Problem details: Convert the material below into a Markdown table with two columns, Row and Line. Give each non-blank line its own row, number the rows in order, and leave out the blank lines.

Input:

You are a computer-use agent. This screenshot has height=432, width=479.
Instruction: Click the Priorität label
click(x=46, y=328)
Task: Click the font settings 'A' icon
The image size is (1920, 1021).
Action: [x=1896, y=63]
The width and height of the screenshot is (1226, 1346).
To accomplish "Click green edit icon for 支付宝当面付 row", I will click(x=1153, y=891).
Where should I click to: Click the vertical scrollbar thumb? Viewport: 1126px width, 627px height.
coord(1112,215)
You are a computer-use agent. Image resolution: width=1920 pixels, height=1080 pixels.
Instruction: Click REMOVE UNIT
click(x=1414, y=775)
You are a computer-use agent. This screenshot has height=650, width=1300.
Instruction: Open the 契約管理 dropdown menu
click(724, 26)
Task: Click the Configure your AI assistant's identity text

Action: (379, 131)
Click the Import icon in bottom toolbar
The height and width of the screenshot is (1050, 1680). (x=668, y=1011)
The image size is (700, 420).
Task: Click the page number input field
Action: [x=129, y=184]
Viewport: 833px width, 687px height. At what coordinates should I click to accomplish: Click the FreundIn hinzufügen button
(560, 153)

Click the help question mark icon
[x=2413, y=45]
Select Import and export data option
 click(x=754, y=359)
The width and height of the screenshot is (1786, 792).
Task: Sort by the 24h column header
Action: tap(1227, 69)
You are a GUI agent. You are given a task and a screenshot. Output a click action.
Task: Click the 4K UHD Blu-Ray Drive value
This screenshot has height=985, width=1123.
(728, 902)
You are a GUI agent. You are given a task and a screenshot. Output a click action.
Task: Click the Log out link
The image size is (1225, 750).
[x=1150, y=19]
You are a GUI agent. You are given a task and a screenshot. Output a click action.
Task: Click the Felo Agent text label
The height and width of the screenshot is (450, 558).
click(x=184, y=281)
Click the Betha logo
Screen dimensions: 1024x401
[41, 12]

Task result:
| Row | Line |
|---|---|
| 1 | You are a computer-use agent. This screenshot has height=432, width=479. |
| 2 | Instruction: Click the Priorität label |
| 3 | click(x=46, y=328) |
| 4 | Task: Click the font settings 'A' icon |
| 5 | The image size is (1920, 1021). |
| 6 | Action: [x=1896, y=63] |
| 7 | The width and height of the screenshot is (1226, 1346). |
| 8 | To accomplish "Click green edit icon for 支付宝当面付 row", I will click(x=1153, y=891). |
| 9 | Where should I click to: Click the vertical scrollbar thumb? Viewport: 1126px width, 627px height. |
| 10 | coord(1112,215) |
| 11 | You are a computer-use agent. Image resolution: width=1920 pixels, height=1080 pixels. |
| 12 | Instruction: Click REMOVE UNIT |
| 13 | click(x=1414, y=775) |
| 14 | You are a computer-use agent. This screenshot has height=650, width=1300. |
| 15 | Instruction: Open the 契約管理 dropdown menu |
| 16 | click(724, 26) |
| 17 | Task: Click the Configure your AI assistant's identity text |
| 18 | Action: (379, 131) |
| 19 | Click the Import icon in bottom toolbar |
| 20 | The height and width of the screenshot is (1050, 1680). (x=668, y=1011) |
| 21 | The image size is (700, 420). |
| 22 | Task: Click the page number input field |
| 23 | Action: [x=129, y=184] |
| 24 | Viewport: 833px width, 687px height. At what coordinates should I click to accomplish: Click the FreundIn hinzufügen button |
| 25 | (560, 153) |
| 26 | Click the help question mark icon |
| 27 | [x=2413, y=45] |
| 28 | Select Import and export data option |
| 29 |  click(x=754, y=359) |
| 30 | The width and height of the screenshot is (1786, 792). |
| 31 | Task: Sort by the 24h column header |
| 32 | Action: tap(1227, 69) |
| 33 | You are a GUI agent. You are given a task and a screenshot. Output a click action. |
| 34 | Task: Click the 4K UHD Blu-Ray Drive value |
| 35 | This screenshot has height=985, width=1123. |
| 36 | (728, 902) |
| 37 | You are a GUI agent. You are given a task and a screenshot. Output a click action. |
| 38 | Task: Click the Log out link |
| 39 | The image size is (1225, 750). |
| 40 | [x=1150, y=19] |
| 41 | You are a GUI agent. You are given a task and a screenshot. Output a click action. |
| 42 | Task: Click the Felo Agent text label |
| 43 | The height and width of the screenshot is (450, 558). |
| 44 | click(x=184, y=281) |
| 45 | Click the Betha logo |
| 46 | Screen dimensions: 1024x401 |
| 47 | [41, 12] |